:: Document passage ::
-- start --
I get all kinds of questions about the innards and the how-to on assembling the Tuffet, where to buy supplies, what fabrics to use, etc. So today, I’m gonna kill two birds with one stone. I’m going to finish up my UFO Tuffet and answer some of my customers pressing questions.
Because let’s face it, this list of supplies might seem a little daunting. But don’t fret, everything can be easily found at your LQS, craft or hardware store. The only thing you might have trouble finding, is your handyman.
I put a supply chart together showing the Supply, The Use, Where To Buy, Cost, & any Comments I have that might help. **This is for guidance purposes only** You can buy whatever you want from whomever you’d like. I’m only stating what I purchased and from where to try to help anyone making the Tuffets. If you’re taking a class at your LQS, there will likely be a Tuffet kit available for purchase. I highly recommend buying the kit. Unfortunately, for our party, we weren’t that lucky and we had to figure it out on our own. I hope this helps and you enjoy making your Tuffets as much as we did!
So let’s get this party started, shall we?
First you need The Tuffet pattern by Myra Mitchell. The foundation piecing demo and tips provided does not, in any way, replace the fact that you still need the pattern! I’ve only provided you with TIPS for building your Tuffet, not instructions on assembly. You don’t want to invest all your time and $$ in this project, only to realize that your missing key steps and correct templates. Even I still refer to my pattern for each Tuffet I assemble!
-- end --
:: Information shown ::
-- start --
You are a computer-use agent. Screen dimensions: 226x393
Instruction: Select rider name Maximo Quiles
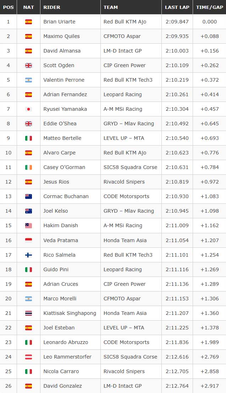click(61, 36)
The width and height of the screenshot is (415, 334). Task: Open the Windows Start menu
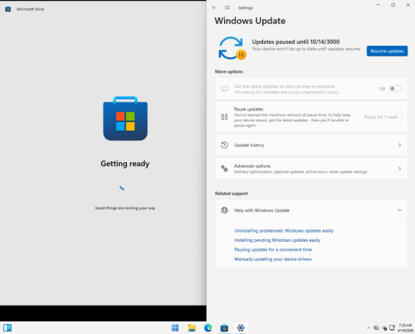(175, 328)
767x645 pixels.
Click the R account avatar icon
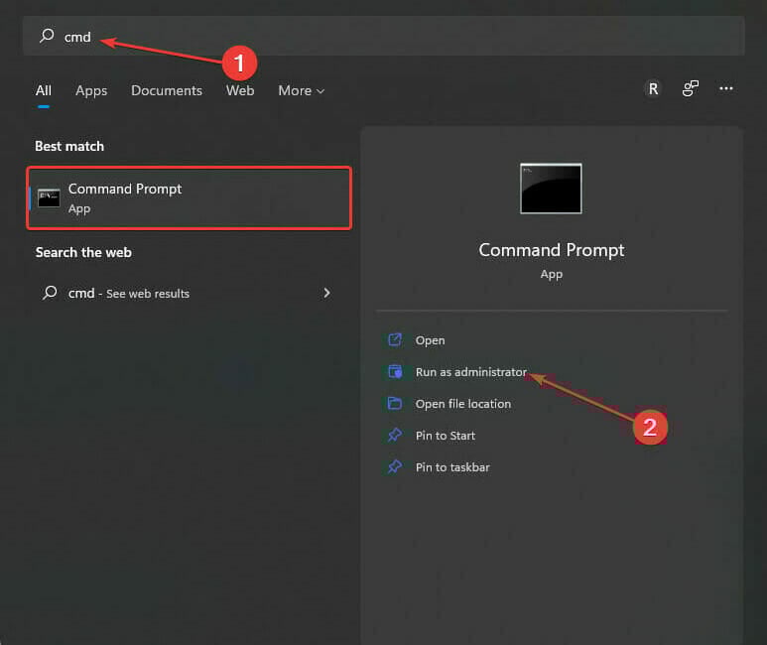click(653, 88)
-- end --
:: Exercise A ::
In the Tuffet text, swap "supply chart" for "materials list" in the passage between "I put a supply" and "much as we did!", inclusive, and give that passage again.
:: Exercise B ::
According to the Tuffet text, why do you still need the Tuffet pattern even with the foundation piecing demo and tips? Answer in one to three sentences.
:: Exercise C ::
Go on with the Tuffet text from where it stops.
The data is not needed for any of this work.

:: Exercise output A ::
I put a materials list together showing the Supply, The Use, Where To Buy, Cost, & any Comments I have that might help. **This is for guidance purposes only** You can buy whatever you want from whomever you’d like. I’m only stating what I purchased and from where to try to help anyone making the Tuffets. If you’re taking a class at your LQS, there will likely be a Tuffet kit available for purchase. I highly recommend buying the kit. Unfortunately, for our party, we weren’t that lucky and we had to figure it out on our own. I hope this helps and you enjoy making your Tuffets as much as we did!

:: Exercise output B ::
The demo and tips are only tips for building the Tuffet, not assembly instructions, so they can't replace the pattern. Without it, you could invest all your time and money in the project and then find you're missing key steps and the correct templates.

:: Exercise output C ::
You can purchase the pattern by clicking on the pattern pic below. The link will take you to a PayPal invoice for a total of $14(shipping included). I ship orders almost every other morning, typically M-W-F, excluding weekends. You will be notified by email when your pattern is shipped by SewMod and PayPal. The pattern is shipped via USPS first class mail and U.S. customers should receive it in 4-7 days and international customer should expect theirs in about 1-2 weeks. The pattern comes with full templates and very detailed instructions to ensure a successful & fun Tuffet!
UPDATE 3/8/16: Myra has changed the board dimensions on the most RECENT patterns from a 18″ round plywood to a 17″ round plywood. All other supplies remain the same including the 18″ foam pieces. PLEASE NOTE this when printing off the PDF below.
SUPPLIES:Click on the table below to enlarge OR download the PDF as a reference HERE
**Remember that if you’re buying items from your local big box fabric & craft store, to use your coupons to significantly reduce the prices on select items.
**Items such as needles, adhesive spray, stain, & freezer paper can be shared if you’re making Tuffets with your friends!
FOUNDATION PIECING:The method of stitching your fabric pieces directly onto a foundation fabric such as muslin.
Foundation piecing onto the muslin will provide support and stability to this project and keep the fabrics from stretching when you begin to attach them to the base. Muslin will not pull apart.
Once you’ve traced your foundation template onto freezer paper and cut the muslin fabric pieces, trace the stitching lines. You can see from the pic that if you use a Sharpie to trace the stitching lines onto the freezer paper, you will be able to easily see through the muslin for tracing. I used a ruler and a Pigma pen to trace my lines onto the muslin. Make sure to trace the numbers from the pattern onto the muslin.
I used my leftover Batik scraps from various projects to make this Tuffet. I like using scrap pieces that are at least 2-1/2″W x 22″L . It makes my foundation piecing a lot easier!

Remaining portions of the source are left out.